Gradient() memory usage

SCP4 · November 1, 2018, 7:59pm

Dear Psicoders,
Psi4 is a really great system. I’m using the latest stable release, 1.2 on ubuntu 16.04. I’m having some problems with CCSD(T) runs of the closed-shell ground state of the diatomic cation, CaF+. I need the multipoles through octupole or hexadecapole, and am going to need some external potential runs. CFOUR is a point of comparison. Using the EMSL basis sets cc-pCVTZ and cc-pCVQZ in CFOUR, and the supplied ones in PSI4 (which appear to be identical to the EMSL versions), multipoles can be computed with oeprop() preceded by energy() or by gradient().

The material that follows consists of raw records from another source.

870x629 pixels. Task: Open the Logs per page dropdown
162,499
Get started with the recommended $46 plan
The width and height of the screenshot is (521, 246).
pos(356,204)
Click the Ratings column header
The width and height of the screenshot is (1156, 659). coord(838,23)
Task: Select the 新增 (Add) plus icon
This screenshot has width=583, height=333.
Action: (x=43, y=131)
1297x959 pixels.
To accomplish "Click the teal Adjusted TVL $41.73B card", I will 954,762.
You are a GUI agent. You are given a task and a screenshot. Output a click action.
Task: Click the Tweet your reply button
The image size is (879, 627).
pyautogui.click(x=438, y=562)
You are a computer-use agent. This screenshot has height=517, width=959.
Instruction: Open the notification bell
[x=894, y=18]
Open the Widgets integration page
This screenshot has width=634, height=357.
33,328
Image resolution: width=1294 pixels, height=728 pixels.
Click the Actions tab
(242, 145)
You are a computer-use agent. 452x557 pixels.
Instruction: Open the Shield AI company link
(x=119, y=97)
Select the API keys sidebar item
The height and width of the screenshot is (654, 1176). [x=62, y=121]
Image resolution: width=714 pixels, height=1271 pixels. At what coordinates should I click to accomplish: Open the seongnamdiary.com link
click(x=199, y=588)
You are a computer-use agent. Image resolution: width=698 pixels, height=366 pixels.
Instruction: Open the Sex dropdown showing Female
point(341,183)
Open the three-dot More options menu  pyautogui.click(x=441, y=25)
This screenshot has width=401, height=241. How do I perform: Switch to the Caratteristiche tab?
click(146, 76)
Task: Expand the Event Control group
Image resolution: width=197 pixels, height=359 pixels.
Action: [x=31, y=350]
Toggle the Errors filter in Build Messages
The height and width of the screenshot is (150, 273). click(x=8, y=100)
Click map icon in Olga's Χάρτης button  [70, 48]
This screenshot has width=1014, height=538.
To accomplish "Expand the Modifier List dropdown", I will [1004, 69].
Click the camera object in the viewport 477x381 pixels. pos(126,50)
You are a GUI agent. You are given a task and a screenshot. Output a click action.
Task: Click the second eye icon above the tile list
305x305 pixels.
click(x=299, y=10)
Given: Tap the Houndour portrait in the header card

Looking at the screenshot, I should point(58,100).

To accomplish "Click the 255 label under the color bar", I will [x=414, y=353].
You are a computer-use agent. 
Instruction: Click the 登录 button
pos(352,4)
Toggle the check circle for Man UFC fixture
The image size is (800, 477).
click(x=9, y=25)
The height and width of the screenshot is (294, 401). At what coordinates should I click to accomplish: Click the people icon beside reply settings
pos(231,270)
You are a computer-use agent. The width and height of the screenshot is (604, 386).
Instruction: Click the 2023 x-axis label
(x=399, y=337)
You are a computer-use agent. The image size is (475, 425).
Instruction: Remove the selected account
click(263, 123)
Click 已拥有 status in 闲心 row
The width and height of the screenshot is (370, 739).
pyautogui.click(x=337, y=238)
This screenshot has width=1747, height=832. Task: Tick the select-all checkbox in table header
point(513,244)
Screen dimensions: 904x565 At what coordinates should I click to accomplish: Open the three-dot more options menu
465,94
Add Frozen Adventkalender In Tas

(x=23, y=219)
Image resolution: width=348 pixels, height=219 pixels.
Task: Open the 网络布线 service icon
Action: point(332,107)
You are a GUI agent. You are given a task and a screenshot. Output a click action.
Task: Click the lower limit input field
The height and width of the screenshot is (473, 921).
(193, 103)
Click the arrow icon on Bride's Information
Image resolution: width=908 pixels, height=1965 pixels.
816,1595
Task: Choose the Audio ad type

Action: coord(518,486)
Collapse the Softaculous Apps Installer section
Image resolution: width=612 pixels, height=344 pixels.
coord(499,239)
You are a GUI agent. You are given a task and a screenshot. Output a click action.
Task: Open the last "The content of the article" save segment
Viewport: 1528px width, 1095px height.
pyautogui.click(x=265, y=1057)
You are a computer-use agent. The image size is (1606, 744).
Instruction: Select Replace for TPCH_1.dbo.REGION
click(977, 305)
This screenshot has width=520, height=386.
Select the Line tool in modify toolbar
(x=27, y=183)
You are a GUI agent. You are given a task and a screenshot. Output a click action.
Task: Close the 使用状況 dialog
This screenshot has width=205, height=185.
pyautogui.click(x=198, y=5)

the oeprop results after energy and gradient are different. Is it true that you have to run gradient to use analytical derivatives?
gradient is slow and uses a lot of memory. cc-pCVQZ will not complete even with 28 GB. Is there some change to be made to the input to allow it to do the calculation?
For the case where both programs complete, cc-pCVTZ, PSI4-gradient-oeprop and CFOUR have different quadrupoles, both of which should be analytical. However, the two basis set formats different in precision by 1 significant digit. That can be tested, but the test hasn’t been done yet.
Is there anything that can be done about the failure to complete due to memory for CaF+ with cc-pCVQZ?
(Dropbox link to info about the runs
https://www.dropbox.com/sh/4j3j1qjohhagyh0/AAD5ydgig7yUVnXJPkLBFmhra?dl=0
)
Data on PSI4 and CFOUR runs on CaF+
Thanks very much,
Steve Coy

loriab · November 2, 2018, 10:22am

I suspect that roughly what’s going on is as follows. oeprop() is the unified properties interface for most methods where the density is about as cheap as the energy. Then there’s coupled cluster, where one has to solve the lambda equations, doubling the cost. In order to drive this, CC properties should be accessed through properties().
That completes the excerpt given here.